Output all entries precisely.

[Dataset entries]
——
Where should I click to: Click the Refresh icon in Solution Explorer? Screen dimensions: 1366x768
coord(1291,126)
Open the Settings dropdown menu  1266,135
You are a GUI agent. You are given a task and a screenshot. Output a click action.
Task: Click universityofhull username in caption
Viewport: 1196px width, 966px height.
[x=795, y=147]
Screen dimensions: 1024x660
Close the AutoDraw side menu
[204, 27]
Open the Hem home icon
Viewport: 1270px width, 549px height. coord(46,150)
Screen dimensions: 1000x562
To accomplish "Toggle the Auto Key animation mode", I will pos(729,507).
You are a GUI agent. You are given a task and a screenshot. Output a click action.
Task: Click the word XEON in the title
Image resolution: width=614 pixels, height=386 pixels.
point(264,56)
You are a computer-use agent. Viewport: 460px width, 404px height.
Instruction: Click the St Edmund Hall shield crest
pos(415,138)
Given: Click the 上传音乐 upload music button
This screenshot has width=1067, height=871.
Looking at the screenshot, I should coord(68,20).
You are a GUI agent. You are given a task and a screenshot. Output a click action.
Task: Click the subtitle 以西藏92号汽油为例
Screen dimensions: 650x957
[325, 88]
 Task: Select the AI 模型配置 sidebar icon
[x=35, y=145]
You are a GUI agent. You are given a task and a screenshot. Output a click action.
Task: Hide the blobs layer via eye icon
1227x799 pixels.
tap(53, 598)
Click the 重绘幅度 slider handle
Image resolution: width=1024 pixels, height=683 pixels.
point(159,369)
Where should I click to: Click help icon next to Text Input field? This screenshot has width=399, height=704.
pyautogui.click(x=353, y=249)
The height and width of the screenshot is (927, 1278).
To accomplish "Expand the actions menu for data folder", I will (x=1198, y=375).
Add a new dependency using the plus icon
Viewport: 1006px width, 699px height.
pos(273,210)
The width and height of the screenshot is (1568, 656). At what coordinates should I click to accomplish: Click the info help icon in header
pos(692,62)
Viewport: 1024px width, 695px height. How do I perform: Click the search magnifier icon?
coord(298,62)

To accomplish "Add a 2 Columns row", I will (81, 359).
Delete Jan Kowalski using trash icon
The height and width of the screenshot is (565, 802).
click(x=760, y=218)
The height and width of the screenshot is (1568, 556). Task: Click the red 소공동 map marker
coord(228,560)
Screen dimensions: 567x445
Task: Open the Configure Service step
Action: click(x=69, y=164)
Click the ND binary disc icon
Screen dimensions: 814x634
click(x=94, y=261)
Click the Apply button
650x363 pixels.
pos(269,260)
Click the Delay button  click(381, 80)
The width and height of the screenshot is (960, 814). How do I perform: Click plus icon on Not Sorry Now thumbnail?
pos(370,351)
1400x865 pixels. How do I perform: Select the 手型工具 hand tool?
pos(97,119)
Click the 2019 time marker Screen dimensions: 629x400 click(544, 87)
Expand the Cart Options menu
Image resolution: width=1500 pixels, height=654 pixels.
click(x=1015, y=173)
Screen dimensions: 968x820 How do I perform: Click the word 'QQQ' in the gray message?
——
### Result of this task
Where should I click to: Click the Refresh icon in Solution Explorer? Screen dimensions: 1366x768
coord(1291,126)
Open the Settings dropdown menu  1266,135
You are a GUI agent. You are given a task and a screenshot. Output a click action.
Task: Click universityofhull username in caption
Viewport: 1196px width, 966px height.
[x=795, y=147]
Screen dimensions: 1024x660
Close the AutoDraw side menu
[204, 27]
Open the Hem home icon
Viewport: 1270px width, 549px height. coord(46,150)
Screen dimensions: 1000x562
To accomplish "Toggle the Auto Key animation mode", I will pos(729,507).
You are a GUI agent. You are given a task and a screenshot. Output a click action.
Task: Click the word XEON in the title
Image resolution: width=614 pixels, height=386 pixels.
point(264,56)
You are a computer-use agent. Viewport: 460px width, 404px height.
Instruction: Click the St Edmund Hall shield crest
pos(415,138)
Given: Click the 上传音乐 upload music button
This screenshot has width=1067, height=871.
Looking at the screenshot, I should coord(68,20).
You are a GUI agent. You are given a task and a screenshot. Output a click action.
Task: Click the subtitle 以西藏92号汽油为例
Screen dimensions: 650x957
[325, 88]
 Task: Select the AI 模型配置 sidebar icon
[x=35, y=145]
You are a GUI agent. You are given a task and a screenshot. Output a click action.
Task: Hide the blobs layer via eye icon
1227x799 pixels.
tap(53, 598)
Click the 重绘幅度 slider handle
Image resolution: width=1024 pixels, height=683 pixels.
point(159,369)
Where should I click to: Click help icon next to Text Input field? This screenshot has width=399, height=704.
pyautogui.click(x=353, y=249)
The height and width of the screenshot is (927, 1278).
To accomplish "Expand the actions menu for data folder", I will (x=1198, y=375).
Add a new dependency using the plus icon
Viewport: 1006px width, 699px height.
pos(273,210)
The width and height of the screenshot is (1568, 656). At what coordinates should I click to accomplish: Click the info help icon in header
pos(692,62)
Viewport: 1024px width, 695px height. How do I perform: Click the search magnifier icon?
coord(298,62)

To accomplish "Add a 2 Columns row", I will (81, 359).
Delete Jan Kowalski using trash icon
The height and width of the screenshot is (565, 802).
click(x=760, y=218)
The height and width of the screenshot is (1568, 556). Task: Click the red 소공동 map marker
coord(228,560)
Screen dimensions: 567x445
Task: Open the Configure Service step
Action: click(x=69, y=164)
Click the ND binary disc icon
Screen dimensions: 814x634
click(x=94, y=261)
Click the Apply button
650x363 pixels.
pos(269,260)
Click the Delay button  click(381, 80)
The width and height of the screenshot is (960, 814). How do I perform: Click plus icon on Not Sorry Now thumbnail?
pos(370,351)
1400x865 pixels. How do I perform: Select the 手型工具 hand tool?
pos(97,119)
Click the 2019 time marker Screen dimensions: 629x400 click(544, 87)
Expand the Cart Options menu
Image resolution: width=1500 pixels, height=654 pixels.
click(x=1015, y=173)
Screen dimensions: 968x820 How do I perform: Click the word 'QQQ' in the gray message?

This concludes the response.